September 9, 2014 / 9:02 AM / 4 years ago

UK pension deficit doubles in year to August

LONDON (Reuters) - A funding shortfall in Britain’s private sector defined benefit pension schemes has more than doubled over the past year to reach 170.6 billion pounds (274.92 billion US dollar) at the end of August, the Pension Protection Fund (PPF) said on Tuesday.

The funding gap at the same point last year was 80.3 billion pounds, according to the PPF, created in 2005 to take over the assets and liabilities of UK-based defined benefit pension schemes if an employer goes bust.

The shortfall at the end of August was also up sharply from 122.7 billion pounds at the end of July.

Private sector pension plans have faced a shortfall for more than three years now, the data showed, with three quarters of the 6,150 schemes tracked by PPF in deficit, the watchdog said.

In August, total assets of the schemes rose by 2.9 percent to 1.2 trillion pounds. Liabilities rose faster at 6.3 percent to 1.38 trillion pounds over the same period.

This is mainly due to falling gilt or British government bond yields which have been at low levels partly due to action taken by central banks since the financial crisis to spur economic growth.
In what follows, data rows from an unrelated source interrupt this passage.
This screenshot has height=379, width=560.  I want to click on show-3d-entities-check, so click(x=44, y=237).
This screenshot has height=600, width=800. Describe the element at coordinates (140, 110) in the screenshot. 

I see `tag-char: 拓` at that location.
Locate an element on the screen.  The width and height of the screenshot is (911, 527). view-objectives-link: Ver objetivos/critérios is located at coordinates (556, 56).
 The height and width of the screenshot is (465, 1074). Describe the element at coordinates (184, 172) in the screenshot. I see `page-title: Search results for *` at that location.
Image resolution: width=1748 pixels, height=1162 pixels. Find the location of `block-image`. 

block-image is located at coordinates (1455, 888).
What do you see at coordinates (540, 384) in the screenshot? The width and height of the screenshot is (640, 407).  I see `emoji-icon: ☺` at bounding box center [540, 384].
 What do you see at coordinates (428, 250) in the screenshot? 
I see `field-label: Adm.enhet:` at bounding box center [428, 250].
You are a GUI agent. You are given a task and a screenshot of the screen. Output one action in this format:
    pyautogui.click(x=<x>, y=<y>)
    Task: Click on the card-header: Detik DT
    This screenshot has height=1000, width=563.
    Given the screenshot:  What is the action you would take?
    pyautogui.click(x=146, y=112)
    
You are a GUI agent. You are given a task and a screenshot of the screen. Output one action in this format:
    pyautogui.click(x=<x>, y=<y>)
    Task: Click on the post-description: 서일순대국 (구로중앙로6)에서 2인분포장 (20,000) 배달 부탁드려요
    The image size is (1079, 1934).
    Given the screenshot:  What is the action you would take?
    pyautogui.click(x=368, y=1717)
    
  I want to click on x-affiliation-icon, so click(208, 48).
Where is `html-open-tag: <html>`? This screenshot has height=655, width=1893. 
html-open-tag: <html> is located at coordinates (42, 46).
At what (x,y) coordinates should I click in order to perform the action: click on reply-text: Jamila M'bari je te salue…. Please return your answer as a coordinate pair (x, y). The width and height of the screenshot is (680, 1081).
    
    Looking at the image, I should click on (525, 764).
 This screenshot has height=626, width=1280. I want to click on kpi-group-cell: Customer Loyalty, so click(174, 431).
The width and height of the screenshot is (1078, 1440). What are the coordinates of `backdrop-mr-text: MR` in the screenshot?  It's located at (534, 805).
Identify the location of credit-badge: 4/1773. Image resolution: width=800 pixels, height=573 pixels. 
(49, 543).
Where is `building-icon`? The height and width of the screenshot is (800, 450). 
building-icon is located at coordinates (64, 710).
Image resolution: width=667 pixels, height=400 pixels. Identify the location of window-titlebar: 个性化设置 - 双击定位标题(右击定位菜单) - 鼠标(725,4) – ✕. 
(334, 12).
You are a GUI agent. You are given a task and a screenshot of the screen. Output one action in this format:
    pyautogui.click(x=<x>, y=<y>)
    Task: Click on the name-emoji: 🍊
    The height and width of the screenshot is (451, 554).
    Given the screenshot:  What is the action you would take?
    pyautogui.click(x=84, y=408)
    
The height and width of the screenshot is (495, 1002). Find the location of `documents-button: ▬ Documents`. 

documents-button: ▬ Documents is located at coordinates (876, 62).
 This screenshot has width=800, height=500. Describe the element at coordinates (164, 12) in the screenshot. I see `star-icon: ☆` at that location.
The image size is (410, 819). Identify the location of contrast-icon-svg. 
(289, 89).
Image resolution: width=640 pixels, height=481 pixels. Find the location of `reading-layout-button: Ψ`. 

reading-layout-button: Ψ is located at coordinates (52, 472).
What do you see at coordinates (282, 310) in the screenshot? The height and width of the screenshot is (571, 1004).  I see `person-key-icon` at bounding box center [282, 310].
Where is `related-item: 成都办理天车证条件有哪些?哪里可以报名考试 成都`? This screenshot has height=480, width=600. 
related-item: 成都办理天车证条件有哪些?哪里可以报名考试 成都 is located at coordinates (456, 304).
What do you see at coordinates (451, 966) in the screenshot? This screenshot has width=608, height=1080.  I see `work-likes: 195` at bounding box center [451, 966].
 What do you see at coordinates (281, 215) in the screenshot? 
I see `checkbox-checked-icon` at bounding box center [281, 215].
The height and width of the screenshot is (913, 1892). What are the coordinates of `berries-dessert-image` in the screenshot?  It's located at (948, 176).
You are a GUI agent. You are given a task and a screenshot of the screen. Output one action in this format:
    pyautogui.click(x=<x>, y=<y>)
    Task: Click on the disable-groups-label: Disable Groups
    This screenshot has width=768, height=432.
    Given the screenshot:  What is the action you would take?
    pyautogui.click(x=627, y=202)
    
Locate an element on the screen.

The UK’s 15-year benchmark gilt yields fell by about 35 basis points during August after Bank of England Governor Mark Carney cooled financial market expectations that UK interest rates would rise sooner than predicted.

The Bank of England has pointed to a pick up in wage growth as a major factor for the timing of an interest rate move.

Carney said on Tuesday the Bank of England might start to raise interest rates next spring although the labour market was still in the process of recovering from the financial crisis.

Britain is still expected by financial markets to be among the first developed economies to raise interest rates, which should help to close the pension funding gap as pension schemes make more money from their investments.

Pension industry consultants said in the meantime the funding shortfall was manageable.

“The increasing levels of deficit cause a degree of discomfort but I don’t suppose anybody is going to be hitting the panic button,” Tom McPhail, head of pensions research at Hargreaves Lansdown, said.

Jon Hatchett, head of corporate consulting at Hymans Robertson, said that for most major companies pensions continued to remain affordable. But he said the funding gap highlighted yet again the benefits of hedging yield risk.